Requirement =
Copy every one of the entries below word for word, keeping each line as it stands.

[Recorded data]

■ ■ ■ ■

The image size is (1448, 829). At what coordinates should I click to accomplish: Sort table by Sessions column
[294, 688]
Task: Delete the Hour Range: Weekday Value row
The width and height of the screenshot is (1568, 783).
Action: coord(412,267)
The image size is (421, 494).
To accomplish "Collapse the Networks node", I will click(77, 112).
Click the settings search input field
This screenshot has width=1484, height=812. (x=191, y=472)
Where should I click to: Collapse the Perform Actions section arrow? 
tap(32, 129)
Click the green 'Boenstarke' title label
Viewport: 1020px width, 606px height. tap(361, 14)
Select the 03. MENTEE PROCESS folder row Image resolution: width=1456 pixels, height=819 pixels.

■ ■ ■ ■

Task output =
The image size is (1448, 829). At what coordinates should I click to accomplish: Sort table by Sessions column
[294, 688]
Task: Delete the Hour Range: Weekday Value row
The width and height of the screenshot is (1568, 783).
Action: coord(412,267)
The image size is (421, 494).
To accomplish "Collapse the Networks node", I will click(77, 112).
Click the settings search input field
This screenshot has width=1484, height=812. (x=191, y=472)
Where should I click to: Collapse the Perform Actions section arrow? 
tap(32, 129)
Click the green 'Boenstarke' title label
Viewport: 1020px width, 606px height. tap(361, 14)
Select the 03. MENTEE PROCESS folder row Image resolution: width=1456 pixels, height=819 pixels.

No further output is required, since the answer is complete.